Ah, but there always is a flipside to things. Enabling comments ended up to be a very humbling experience. Spouting off my opinions, bitching at the world and acting as if I were absolutely right on all counts tended to piss my readers off. And they let me know. My ideas and beliefs were refuted, disputed, diluted and called stupid. I was countered, disagreed with, proved wrong, shouted down and whatever the virtual version of being punched in the mouth is. It's so easy to think you're right when you don't give people the chance to prove you wrong. Lesson Number One of blogging: People with strong opinions, who are often feisty, accusatory and belligerent and don't have comments enabled are cowards. I braved the storm and kept the comments open and I think I'm a better person for that. I have learned, I have been schooled - in short, I got served
It's a good
thing to be humbled once in a while. It keeps you honest. At least, it should
. And I've been nothing if not honest with you all these years. A Small Victory: WYSIWYG.
So, in three years I have honed my writing skills, made somewhat of a name for myself, started about 20 different projects and saw most of them to completion, made a ton of friends and several enemies, learned a great deal about the world and myself, was quoted in several national magazines and newspapers, received a community award from something I started right here, learned some coding skills, received support in times of crisis, was able to give support to others, became an activist, a political junkie, a newshound and a published author
It's been three years of constant schooling with bloggers as my teachers: Glenn Reynolds
, Bill Quick
, Joanne Jacobs
, Stacy Tabb
, Toren Smith
, Rachel Lucas
, Robyn Pollman
, Arthur Sibler
, Dirk Deppey
, James Lileks
, Noah Grey
, Reid Stott
, Eric Olsen
, Jim Treacher
and Mike Hendrix
as my unwitting mentors and teachers. Whether they taught me coding or how to laugh at myself or how to take myself seriously, or the nuances of war, religion, politics and peace, or how to write a fluid sentence or stand up for what I believe in or how to buy a good camera or spot a great comic book, or gave me a much needed lesson in humility, they all knowingly or not taught me more in the past three years than I learned in all the time I spent in various colleges.
Friends, I've made a few. Unlike Frank Sinatra, there are way too many
to mention. You know who you are, you know what you mean to me and I'll never stop telling you.
Readers. I've come a long way from my 10 hit days on Tripod. I'm not going to look up the numbers, but let's just say I'm overwhelmed by the amount of people that read my drivel every single day. It still boggles the mind. And I would like thank every single one of you. Personally. You, and you and you and you....(nevermind, I saw a comedian do that once.
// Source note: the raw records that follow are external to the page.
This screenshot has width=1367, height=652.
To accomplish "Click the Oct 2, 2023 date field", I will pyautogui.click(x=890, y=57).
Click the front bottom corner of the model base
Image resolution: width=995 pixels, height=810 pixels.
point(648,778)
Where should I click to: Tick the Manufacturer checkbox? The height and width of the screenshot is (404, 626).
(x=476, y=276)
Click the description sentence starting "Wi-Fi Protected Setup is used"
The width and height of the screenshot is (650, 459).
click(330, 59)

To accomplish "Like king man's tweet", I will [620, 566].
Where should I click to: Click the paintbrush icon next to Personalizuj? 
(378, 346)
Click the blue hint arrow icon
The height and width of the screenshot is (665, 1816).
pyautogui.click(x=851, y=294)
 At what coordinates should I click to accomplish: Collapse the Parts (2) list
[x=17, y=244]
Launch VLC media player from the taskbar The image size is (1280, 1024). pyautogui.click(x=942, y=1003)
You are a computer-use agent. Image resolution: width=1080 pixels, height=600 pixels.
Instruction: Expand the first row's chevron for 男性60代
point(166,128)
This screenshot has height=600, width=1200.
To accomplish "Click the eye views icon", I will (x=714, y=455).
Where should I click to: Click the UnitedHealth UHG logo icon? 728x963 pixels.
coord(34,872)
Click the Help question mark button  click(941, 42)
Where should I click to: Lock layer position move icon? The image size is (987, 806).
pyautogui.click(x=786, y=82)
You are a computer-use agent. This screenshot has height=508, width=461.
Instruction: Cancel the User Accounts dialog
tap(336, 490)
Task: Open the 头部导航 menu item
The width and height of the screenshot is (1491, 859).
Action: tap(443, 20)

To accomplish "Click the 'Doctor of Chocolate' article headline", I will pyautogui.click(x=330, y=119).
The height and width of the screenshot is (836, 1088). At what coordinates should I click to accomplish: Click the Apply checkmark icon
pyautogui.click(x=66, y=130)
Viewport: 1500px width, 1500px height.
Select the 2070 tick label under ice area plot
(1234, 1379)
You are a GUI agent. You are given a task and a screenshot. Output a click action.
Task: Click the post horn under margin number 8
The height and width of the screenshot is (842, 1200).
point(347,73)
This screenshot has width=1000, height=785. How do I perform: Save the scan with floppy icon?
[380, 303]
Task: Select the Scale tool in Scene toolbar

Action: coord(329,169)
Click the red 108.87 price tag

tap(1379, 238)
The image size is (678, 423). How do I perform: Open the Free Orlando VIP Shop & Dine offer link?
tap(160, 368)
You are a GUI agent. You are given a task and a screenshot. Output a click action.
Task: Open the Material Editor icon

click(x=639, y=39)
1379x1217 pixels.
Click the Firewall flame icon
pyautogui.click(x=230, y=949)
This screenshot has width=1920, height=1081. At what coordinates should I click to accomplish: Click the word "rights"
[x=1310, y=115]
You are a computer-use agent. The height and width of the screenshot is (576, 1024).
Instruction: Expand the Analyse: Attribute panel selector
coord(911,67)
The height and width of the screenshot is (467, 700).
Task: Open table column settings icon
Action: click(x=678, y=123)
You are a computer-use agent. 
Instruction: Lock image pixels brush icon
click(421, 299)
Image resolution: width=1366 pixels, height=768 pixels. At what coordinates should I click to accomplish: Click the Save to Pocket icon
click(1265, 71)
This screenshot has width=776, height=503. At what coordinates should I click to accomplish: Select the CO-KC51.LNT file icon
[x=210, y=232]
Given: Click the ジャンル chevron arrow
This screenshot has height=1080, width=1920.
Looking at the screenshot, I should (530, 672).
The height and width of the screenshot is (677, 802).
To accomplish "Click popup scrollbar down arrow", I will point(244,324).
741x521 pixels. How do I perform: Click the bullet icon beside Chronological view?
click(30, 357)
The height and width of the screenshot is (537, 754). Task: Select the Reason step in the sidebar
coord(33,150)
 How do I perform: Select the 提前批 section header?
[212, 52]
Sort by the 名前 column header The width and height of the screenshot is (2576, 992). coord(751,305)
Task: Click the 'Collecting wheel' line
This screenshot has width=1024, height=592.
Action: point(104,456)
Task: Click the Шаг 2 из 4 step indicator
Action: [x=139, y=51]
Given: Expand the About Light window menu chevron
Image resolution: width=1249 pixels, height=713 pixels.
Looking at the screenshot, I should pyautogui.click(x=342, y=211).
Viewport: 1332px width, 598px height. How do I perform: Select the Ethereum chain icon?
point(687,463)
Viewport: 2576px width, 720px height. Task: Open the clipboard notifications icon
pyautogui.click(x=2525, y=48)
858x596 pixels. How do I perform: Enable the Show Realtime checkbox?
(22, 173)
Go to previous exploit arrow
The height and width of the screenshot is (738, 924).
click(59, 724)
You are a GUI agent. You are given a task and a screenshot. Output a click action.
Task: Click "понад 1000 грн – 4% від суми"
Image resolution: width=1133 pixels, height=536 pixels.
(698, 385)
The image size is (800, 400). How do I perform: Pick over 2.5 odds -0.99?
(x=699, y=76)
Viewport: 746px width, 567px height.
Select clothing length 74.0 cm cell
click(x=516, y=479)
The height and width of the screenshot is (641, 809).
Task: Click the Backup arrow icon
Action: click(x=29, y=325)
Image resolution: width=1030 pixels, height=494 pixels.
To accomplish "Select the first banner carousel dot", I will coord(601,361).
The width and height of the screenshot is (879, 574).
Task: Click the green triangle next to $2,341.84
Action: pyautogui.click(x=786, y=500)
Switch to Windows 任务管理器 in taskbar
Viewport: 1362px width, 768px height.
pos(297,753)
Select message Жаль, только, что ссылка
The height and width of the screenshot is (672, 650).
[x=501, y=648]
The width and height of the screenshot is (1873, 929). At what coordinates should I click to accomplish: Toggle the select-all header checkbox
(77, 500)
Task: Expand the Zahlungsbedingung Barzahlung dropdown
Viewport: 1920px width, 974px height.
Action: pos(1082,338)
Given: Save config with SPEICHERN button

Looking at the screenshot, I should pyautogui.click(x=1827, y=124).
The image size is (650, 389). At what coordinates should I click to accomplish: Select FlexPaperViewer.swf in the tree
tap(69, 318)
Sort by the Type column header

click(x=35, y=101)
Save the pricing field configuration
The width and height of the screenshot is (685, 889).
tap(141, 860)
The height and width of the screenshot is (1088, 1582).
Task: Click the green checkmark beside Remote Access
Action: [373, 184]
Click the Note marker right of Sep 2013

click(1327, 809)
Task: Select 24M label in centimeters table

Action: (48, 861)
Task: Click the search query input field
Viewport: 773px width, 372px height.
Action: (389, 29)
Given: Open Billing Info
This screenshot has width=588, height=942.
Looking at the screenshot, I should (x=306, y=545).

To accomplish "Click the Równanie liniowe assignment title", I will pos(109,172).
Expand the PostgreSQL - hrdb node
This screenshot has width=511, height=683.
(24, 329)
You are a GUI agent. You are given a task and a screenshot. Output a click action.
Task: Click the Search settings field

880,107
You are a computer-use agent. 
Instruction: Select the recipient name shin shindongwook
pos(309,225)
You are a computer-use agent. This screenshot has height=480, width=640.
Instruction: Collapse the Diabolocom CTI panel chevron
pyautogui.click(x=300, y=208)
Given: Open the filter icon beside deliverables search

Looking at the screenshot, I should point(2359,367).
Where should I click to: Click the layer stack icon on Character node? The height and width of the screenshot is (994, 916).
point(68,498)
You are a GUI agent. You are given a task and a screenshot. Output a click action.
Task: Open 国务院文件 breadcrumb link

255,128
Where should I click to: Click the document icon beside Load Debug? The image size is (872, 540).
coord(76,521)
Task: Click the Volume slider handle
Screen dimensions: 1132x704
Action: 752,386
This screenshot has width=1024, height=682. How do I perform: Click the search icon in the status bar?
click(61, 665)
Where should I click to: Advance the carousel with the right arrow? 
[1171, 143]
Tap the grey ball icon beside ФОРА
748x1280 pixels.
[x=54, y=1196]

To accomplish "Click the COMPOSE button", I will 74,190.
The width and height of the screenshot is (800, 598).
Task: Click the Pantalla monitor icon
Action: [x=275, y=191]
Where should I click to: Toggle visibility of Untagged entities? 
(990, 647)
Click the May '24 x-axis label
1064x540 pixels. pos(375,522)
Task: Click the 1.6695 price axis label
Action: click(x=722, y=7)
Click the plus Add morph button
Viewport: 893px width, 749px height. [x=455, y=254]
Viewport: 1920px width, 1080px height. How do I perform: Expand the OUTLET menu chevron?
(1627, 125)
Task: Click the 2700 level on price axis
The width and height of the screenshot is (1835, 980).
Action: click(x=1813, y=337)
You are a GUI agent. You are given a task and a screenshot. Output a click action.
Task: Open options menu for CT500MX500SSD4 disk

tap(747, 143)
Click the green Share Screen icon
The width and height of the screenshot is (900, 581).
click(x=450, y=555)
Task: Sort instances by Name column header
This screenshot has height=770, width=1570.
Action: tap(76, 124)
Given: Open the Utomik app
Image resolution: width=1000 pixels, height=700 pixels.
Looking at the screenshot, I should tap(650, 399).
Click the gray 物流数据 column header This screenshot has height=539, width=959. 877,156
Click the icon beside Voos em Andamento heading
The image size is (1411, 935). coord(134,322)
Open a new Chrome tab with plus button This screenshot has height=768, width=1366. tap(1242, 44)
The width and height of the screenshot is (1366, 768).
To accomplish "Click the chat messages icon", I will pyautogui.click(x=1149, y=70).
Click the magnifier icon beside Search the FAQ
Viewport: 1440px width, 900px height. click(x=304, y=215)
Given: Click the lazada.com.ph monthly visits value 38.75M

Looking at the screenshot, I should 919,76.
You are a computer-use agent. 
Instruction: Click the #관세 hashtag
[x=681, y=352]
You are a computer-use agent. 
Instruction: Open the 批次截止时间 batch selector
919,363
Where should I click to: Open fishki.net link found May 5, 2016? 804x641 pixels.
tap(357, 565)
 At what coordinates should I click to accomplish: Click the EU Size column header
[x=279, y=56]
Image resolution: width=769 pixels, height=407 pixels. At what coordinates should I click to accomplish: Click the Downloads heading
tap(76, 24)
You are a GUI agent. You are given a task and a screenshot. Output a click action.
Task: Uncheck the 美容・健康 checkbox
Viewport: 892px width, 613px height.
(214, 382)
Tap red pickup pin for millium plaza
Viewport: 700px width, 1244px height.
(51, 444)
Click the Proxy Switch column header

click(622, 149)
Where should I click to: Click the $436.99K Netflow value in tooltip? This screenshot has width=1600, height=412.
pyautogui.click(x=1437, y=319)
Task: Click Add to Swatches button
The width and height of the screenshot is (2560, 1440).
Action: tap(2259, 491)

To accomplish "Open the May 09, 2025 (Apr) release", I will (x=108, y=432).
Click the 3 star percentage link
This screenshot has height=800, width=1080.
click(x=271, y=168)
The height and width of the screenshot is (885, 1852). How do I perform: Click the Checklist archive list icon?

He pulled it off much better than I just did
Enemies. Oh, yes. It's been almost fun to make them. My buddy Vince. The goons at Indymedia. Bloggers who shall remain unnamed. But truth be told, I learned just as much from them as I have from my friends and I truly thank them for the lessons they have given me, intentional or not.
So, three years in a nutshell: I've lived, I've loved, I've learned. Just like anyone else in this world. I just happen to put it all down in writing every day. Saved for posterity in the bowels of Google so my kids will one day plot to murder me in my sleep when they realize all I've written about them. Ah, but it will be worth it, just for that twinge of smugness I feel when my daughter treats me like the stupidest person on the face of the earth and I'm thinking to myself, well, 10,000 have seen that picture of you dressed like Christina Aguilera! HAH!
Three years of crap dispensed for free at this virtual vending machine of tirades. And I have loved every minute of it. I'd like to stick around another three years, if this blogging thing ever takes off.
Thanks for all the
time you've given me. I hope it's been worth it.